Wedson Almeida Filho is a Microsoft engineer who has been prolific in his contributions to the Rust for the Linux kernel code over the past several years. Wedson has worked on many Rust Linux kernel features and even did a experimental EXT2 file-system driver port to Rust. But he’s had enough and is now stepping away from the Rust for Linux efforts.

From Wedon’s post on the kernel mailing list:

I am retiring from the project. After almost 4 years, I find myself lacking the energy and enthusiasm I once had to respond to some of the nontechnical nonsense, so it’s best to leave it up to those who still have it in them.

I truly believe the future of kernels is with memory-safe languages. I am no visionary but if Linux doesn’t internalize this, I’m afraid some other kernel will do to it what it did to Unix.

Lastly, I’ll leave a small, 3min 30s, sample for context here: https://youtu.be/WiPp9YEBV0Q?t=1529 – and to reiterate, no one is trying force anyone else to learn Rust nor prevent refactorings of C code."

    • That person in the audience was really grinding my gears. Just let the folks you’re talking to answer you; no need to keep going on your diatribe when it’s based on a false assumption and waste the whole room’s time.

    • I wonder how plausible a complete Rust fork of the kernel would be.

      It sounds highly impractical, and it would probably introduce more issues than Rust solves, even if there were enough people with enough free time to do it. Any change must be evolutionary if it’s going to be achievable.

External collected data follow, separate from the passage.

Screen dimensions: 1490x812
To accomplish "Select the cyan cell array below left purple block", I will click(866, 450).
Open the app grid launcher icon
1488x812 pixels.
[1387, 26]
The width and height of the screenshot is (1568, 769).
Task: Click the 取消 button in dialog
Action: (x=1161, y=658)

    • NOT a fork of Linux, but Redox is aiming for a Unix-like OS based on Rust – but even with “source compatibility” with Linux/BSD and drivers being in userspace, my guess would be hardware drivers are still going to be a big speed bump

      • All you need nowadays for a decent Unix-like is compatibility with a handful of Linux softwares and a web browser. Hell, if you could get WINE working on your kernel you could maybe support as many Windows apps/games as Linux for free.

        The big issue, as I see it, is performant drivers for a wide range of hardware. That doesn’t come easy, but I wonder if that can be addressed in a way I’m too inexperienced to know.

        But projects like Redox are a genuine threat to the hegemony of Linux - if memory safety isn’t given the true recognition it deserves, projects like Redox serve to be the same disrupting force as Linux once was for UNIX.